At the Kampnagel International Summer Festival (10th to 28th August), three world premieres from the fields of dance, musical theater performance and puppet show musicals are on the diverse programme.

Three pieces celebrate their world premiere at the summer festival

At the Kampnagel International Summer Festival (10th to 28th August), three world premieres from the fields of dance, musical theater performance and puppet show musicals are on the diverse programme. For the opening, Oona Doherty shows dark, energetic dance on the big stage on August 10th in the world premiere of "Navy Blue".

The Irish choreographer travels from the Avignon festival, where Doherty made a guest appearance with her work “Lady Magma”, to complete her new piece at Kampnagel.

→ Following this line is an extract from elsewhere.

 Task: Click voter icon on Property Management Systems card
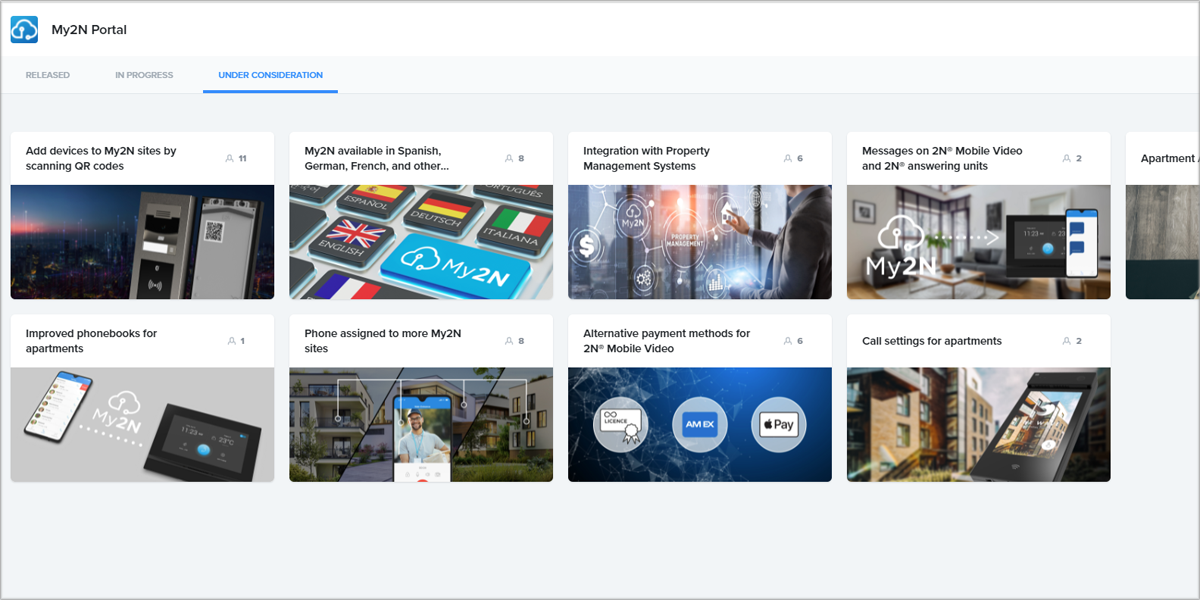pyautogui.click(x=787, y=159)

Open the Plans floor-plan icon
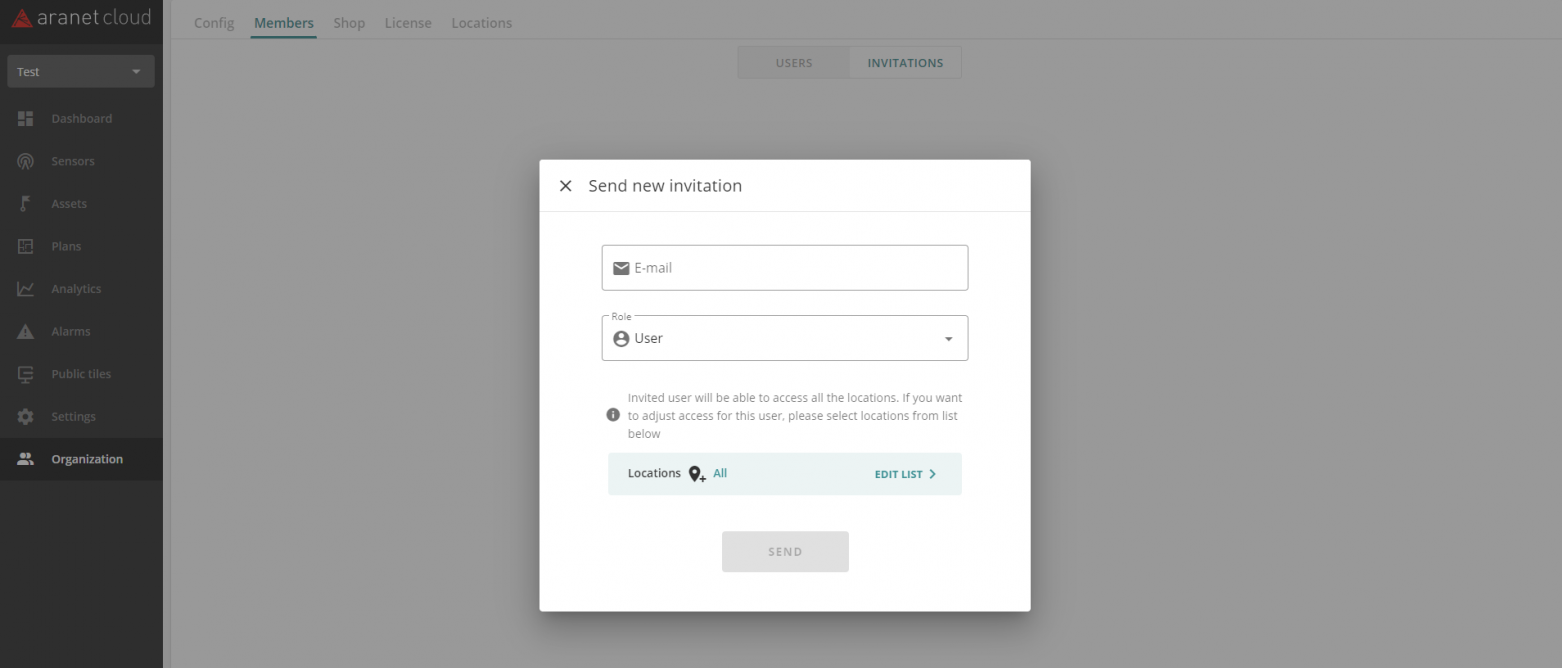pos(26,246)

Her first production for the big stage with twelve dancers is a dark reflection on depression and at the same time gives hope - to the piano music by Rachmaninoff and contemporary sounds by British musician and DJ Jamie xx.

The American musician Little Annie processes her life together with other musicians and artists in a musical theater performance - from her time with the punk band Annie and the Asexuals, to working with the dub producer Adrian Sherwood as Annie Anxiety and her marriage to a former police chief to several albums with Anohni.

The premiere of "52 Jokers" will take place on August 11 at Kampnagel as a co-production with the Volkstheater Wien. The show will run there from January 2023. In the third world premiere, the Canadian composer, magician, photographer and puppet maker Josh “Socalled” Dolgin is showing the fourth and final part of his puppet musical “The Season”. Folk, hip-hop, klezmer, funk and global pop merge into a wonderful sound with Dolgin. The premiere will take place on August 19th.

In three weeks, the festival also offers around 50 other dance and performance productions in the Kampnagel Halls, offers its own film program and lectures, invites you to concerts, including in the Elbphilharmonie and in the festival garden. Other highlights include performances by the Australian Back to Back Theatre, which was honored with the Ibsen Prize this year in Oslo – as the first professional group to turn people with disabilities into protagonists and put social attributions to the test. The performers are showing their current play at Kampnagel from August 11th to 13th.